#### Work to complete:
Reproduce the listing below line for line, without any changes.

#### Extracted data:

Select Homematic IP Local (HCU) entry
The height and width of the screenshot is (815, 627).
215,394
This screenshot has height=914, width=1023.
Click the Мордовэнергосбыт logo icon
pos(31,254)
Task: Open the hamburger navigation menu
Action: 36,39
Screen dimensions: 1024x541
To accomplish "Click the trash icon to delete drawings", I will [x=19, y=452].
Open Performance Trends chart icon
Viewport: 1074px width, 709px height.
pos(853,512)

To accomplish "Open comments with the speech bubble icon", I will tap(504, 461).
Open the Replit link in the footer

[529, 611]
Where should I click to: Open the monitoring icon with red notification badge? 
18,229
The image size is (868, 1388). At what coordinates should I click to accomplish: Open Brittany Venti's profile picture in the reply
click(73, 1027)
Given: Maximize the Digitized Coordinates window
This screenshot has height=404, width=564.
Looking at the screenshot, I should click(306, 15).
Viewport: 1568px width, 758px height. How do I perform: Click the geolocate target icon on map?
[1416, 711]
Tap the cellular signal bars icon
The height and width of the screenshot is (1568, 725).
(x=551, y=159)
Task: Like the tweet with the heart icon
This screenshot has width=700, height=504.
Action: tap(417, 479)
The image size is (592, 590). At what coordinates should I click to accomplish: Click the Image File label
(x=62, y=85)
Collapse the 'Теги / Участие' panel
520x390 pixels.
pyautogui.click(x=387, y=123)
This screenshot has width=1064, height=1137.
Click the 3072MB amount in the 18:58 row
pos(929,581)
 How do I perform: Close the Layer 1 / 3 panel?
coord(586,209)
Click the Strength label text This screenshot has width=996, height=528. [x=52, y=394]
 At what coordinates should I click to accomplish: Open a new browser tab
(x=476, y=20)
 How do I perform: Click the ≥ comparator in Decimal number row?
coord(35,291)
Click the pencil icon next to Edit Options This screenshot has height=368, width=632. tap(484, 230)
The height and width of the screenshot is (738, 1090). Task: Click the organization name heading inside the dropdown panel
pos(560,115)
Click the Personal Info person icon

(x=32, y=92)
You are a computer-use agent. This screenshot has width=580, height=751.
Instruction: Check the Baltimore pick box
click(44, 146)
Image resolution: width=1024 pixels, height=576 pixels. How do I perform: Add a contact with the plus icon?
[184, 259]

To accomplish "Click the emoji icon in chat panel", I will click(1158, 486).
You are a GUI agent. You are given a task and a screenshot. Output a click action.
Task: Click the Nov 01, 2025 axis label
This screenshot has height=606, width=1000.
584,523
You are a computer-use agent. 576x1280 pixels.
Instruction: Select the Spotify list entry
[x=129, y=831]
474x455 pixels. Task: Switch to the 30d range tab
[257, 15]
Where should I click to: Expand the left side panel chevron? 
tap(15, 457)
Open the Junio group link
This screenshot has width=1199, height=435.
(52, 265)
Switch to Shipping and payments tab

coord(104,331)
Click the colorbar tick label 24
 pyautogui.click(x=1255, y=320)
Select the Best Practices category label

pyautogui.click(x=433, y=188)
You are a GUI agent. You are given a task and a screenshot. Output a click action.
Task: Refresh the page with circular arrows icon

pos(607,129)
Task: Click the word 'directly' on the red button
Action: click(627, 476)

#### The completed task:
Select Homematic IP Local (HCU) entry
The height and width of the screenshot is (815, 627).
215,394
This screenshot has height=914, width=1023.
Click the Мордовэнергосбыт logo icon
pos(31,254)
Task: Open the hamburger navigation menu
Action: 36,39
Screen dimensions: 1024x541
To accomplish "Click the trash icon to delete drawings", I will [x=19, y=452].
Open Performance Trends chart icon
Viewport: 1074px width, 709px height.
pos(853,512)

To accomplish "Open comments with the speech bubble icon", I will tap(504, 461).
Open the Replit link in the footer

[529, 611]
Where should I click to: Open the monitoring icon with red notification badge? 
18,229
The image size is (868, 1388). At what coordinates should I click to accomplish: Open Brittany Venti's profile picture in the reply
click(73, 1027)
Given: Maximize the Digitized Coordinates window
This screenshot has height=404, width=564.
Looking at the screenshot, I should click(306, 15).
Viewport: 1568px width, 758px height. How do I perform: Click the geolocate target icon on map?
[1416, 711]
Tap the cellular signal bars icon
The height and width of the screenshot is (1568, 725).
(x=551, y=159)
Task: Like the tweet with the heart icon
This screenshot has width=700, height=504.
Action: tap(417, 479)
The image size is (592, 590). At what coordinates should I click to accomplish: Click the Image File label
(x=62, y=85)
Collapse the 'Теги / Участие' panel
520x390 pixels.
pyautogui.click(x=387, y=123)
This screenshot has width=1064, height=1137.
Click the 3072MB amount in the 18:58 row
pos(929,581)
 How do I perform: Close the Layer 1 / 3 panel?
coord(586,209)
Click the Strength label text This screenshot has width=996, height=528. [x=52, y=394]
 At what coordinates should I click to accomplish: Open a new browser tab
(x=476, y=20)
 How do I perform: Click the ≥ comparator in Decimal number row?
coord(35,291)
Click the pencil icon next to Edit Options This screenshot has height=368, width=632. tap(484, 230)
The height and width of the screenshot is (738, 1090). Task: Click the organization name heading inside the dropdown panel
pos(560,115)
Click the Personal Info person icon

(x=32, y=92)
You are a computer-use agent. This screenshot has width=580, height=751.
Instruction: Check the Baltimore pick box
click(44, 146)
Image resolution: width=1024 pixels, height=576 pixels. How do I perform: Add a contact with the plus icon?
[184, 259]

To accomplish "Click the emoji icon in chat panel", I will click(1158, 486).
You are a GUI agent. You are given a task and a screenshot. Output a click action.
Task: Click the Nov 01, 2025 axis label
This screenshot has height=606, width=1000.
584,523
You are a computer-use agent. 576x1280 pixels.
Instruction: Select the Spotify list entry
[x=129, y=831]
474x455 pixels. Task: Switch to the 30d range tab
[257, 15]
Where should I click to: Expand the left side panel chevron? 
tap(15, 457)
Open the Junio group link
This screenshot has width=1199, height=435.
(52, 265)
Switch to Shipping and payments tab

coord(104,331)
Click the colorbar tick label 24
 pyautogui.click(x=1255, y=320)
Select the Best Practices category label

pyautogui.click(x=433, y=188)
You are a GUI agent. You are given a task and a screenshot. Output a click action.
Task: Refresh the page with circular arrows icon

pos(607,129)
Task: Click the word 'directly' on the red button
Action: click(627, 476)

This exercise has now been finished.